Polyamory, Swinging, & Open Relationship Counseling

Alternative Lifestyle (and Vanilla) Relationship Help.

Relationships involving more than two people - Ethical Nonmonogamy - can be very rewarding, but difficult to execute well. Let me help.

In recent years, many people are exploring romantic and sexual relationships involving more than just their one primary partner. This can be very fun and exciting but managing the jealousy, expectations, and boundaries can be a challenge. Are you curious?

You are wanting to explore outside relationships but are not sure about how to share this with your partner. You love them and do not want to hurt them, but you are just wanting more.

Or, your partner is coming to you saying they want to swing, or be polyamorous. You do not want to lose them. You are hurt and not sure you could handle sharing them with another. However, you love them and want to make them happy.

Logically, you may know that your love is secure with your partner, but jealousy keeps rearing its ugly head. This jealousy can cause us to act in ways that really do not help our situation at all and just causes more problems.  

Maybe you both want to explore these lifestyles. However, you are worried about being a good moral person. You do not want to cheat. You do not want your partner to cheat. You want the security, but also the excitement and freedom.

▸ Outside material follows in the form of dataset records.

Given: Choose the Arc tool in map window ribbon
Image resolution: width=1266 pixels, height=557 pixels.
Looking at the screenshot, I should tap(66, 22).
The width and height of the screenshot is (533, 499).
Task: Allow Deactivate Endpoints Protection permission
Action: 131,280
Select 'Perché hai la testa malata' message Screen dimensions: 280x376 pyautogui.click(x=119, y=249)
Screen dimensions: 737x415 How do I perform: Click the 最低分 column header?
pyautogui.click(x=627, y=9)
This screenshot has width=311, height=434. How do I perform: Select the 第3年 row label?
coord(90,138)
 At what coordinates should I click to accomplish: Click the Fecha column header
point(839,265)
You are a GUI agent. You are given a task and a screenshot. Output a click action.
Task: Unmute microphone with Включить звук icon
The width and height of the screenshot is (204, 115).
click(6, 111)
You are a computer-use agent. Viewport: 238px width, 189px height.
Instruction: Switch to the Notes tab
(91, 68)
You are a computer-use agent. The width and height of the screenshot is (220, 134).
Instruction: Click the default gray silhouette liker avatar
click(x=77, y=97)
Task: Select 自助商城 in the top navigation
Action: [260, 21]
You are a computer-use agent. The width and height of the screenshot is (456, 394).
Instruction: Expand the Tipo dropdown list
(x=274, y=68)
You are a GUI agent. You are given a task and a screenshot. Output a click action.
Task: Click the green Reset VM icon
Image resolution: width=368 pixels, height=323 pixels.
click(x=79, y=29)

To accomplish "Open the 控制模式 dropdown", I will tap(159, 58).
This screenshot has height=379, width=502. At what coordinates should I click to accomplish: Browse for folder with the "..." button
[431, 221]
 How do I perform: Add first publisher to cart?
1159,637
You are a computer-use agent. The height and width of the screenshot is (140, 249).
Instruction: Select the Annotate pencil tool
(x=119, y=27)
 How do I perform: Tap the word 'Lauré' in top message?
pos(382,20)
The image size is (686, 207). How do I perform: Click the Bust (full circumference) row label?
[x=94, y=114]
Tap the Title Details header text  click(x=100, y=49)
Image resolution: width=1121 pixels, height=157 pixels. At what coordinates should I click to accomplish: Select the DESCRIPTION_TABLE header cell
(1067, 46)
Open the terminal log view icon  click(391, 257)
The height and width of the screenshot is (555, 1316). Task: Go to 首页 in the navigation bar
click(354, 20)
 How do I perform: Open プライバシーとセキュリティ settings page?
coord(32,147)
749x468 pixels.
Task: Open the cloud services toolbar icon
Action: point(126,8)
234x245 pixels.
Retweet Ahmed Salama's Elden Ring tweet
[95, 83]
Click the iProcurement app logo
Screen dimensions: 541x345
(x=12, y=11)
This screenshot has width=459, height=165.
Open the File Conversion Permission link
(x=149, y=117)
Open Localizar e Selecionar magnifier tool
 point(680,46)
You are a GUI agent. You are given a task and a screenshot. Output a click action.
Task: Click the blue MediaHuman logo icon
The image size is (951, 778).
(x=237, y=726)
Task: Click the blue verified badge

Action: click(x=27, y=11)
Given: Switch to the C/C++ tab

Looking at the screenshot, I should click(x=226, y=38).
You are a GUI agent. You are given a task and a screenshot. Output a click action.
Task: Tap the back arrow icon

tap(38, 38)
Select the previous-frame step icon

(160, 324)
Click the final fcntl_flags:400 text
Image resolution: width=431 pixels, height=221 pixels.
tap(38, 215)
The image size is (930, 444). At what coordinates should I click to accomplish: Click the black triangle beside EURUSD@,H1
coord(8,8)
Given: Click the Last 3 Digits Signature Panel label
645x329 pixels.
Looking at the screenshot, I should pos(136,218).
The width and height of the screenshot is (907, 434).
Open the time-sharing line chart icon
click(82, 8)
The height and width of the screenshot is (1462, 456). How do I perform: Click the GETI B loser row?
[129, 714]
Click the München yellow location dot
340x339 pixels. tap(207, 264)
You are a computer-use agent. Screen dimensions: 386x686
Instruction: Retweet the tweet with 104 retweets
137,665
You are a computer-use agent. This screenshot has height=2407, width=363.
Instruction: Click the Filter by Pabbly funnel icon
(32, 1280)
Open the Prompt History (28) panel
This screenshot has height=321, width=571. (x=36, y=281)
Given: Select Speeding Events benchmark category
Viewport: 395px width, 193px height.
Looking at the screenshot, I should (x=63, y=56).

Communicating these desires to your partner is not easy. And even if both want the same thing, communicating all the specifics of what behaviors are okay and what are not okay, can be difficult. Even figuring out for yourself about how you feel about different specific activities is a challenge. This is especially true, because you do not even know enough to know what you do not know in this whole area. 

Are you wondering how you, as a couple, even begin to engage with others? How are swinging, polyamory, and open relationships different? Most have a hard time defining these differences.

 

Polyamory Blogs coming soon!

Managing Open Relationships is NOT Easy

Opening up your relationship to others is being talked about a lot recently. Being curious is understandable. Being cautious is also understandable.

There is nothing wrong with you or your partner if you are having difficulties understanding how to safely go into these relationships, or if you should go into it at all.

It is also common to have problems with the thought of how to share your partner. Most of us have deep insecurities. It is not easy to trust that our partner loves us and is not going to leave if they spend time with another. We are taught from a young age that we are supposed to be possessive of our romantic love. Monogamy, we are told, is the only way to have a healthy relationship. We are taught to be jealous.

 

Learning How to Communicate Well and Set Boundaries is the Key

Just as with any relationship, vanilla or alternative, being able to communicate well is so important. Every relationship is difficult to manage. You are dealing with two unique people who want love and yet are both imperfect people. On top of the normal everyday difficulties, couples dealing with other people have many brand new dilemmas to encounter, and good communication skills have to be in place.

Setting boundaries on what kind of behaviors will or will not be allowed is another major component that has to be addressed. Addressing these as early as possible, instead of after the fact is also very helpful.

 

How I Can Help

I have been studying relationship communication for 40 years now, since I was 15 (geek). I can help teach real world effective communication. I will not give cookie cutter, academic rules that sound good in a sitcom, but not in real life.

In addition, I use Cognitive Behavioral Therapy (CBT) to help both of the couples understand their own thoughts and those of their partners in order to

I have a deep understanding of what these relationships are like. I have been down these paths and can guide you through the wilderness to emphasize the good parts and avoid the pitfalls. I know a great deal of specific behaviors that i will usually come up so that we can all talk about what is acceptable and what behaviors are too intimate and cross the line.

 

What if My Partner and I Cannot Come to an Agreement?

I will work hard to present all potential landmines that couples often encounter on this type of journey, in order to help avoid them and stop problems before they happen at all. I will discuss all sides of the picture, the pros and cons of going into these types of relationships at all.

Maybe it is best not to go into these polyamory or swinging in the first place. Sometimes the feelings of one of you are just too strong to move forward. both people’s feelings need to be heard, understood and respected.

I will try hard to make sure everyone feels heard and validated. And most importantly, I will try to make sure you are validating each other.

 

Case Examples

A couple wanting to explore threesomes.

A thruple (three people romantically involved with each other) mangaing the time allocation for each other.

One partner is not interested in outside relationships but is allowing the other to explore, but within set boundaries.

 

What Sets Me Apart as a Marriage Counselor/Relationship Counselor

I am not just a Sex Therapist, but also a fully trained, doctoral level psychologist.

In addition, I am also experienced in these areas personally.

 

From Jealousy to Compersion

I can guide you through this complex but potentially rewarding life.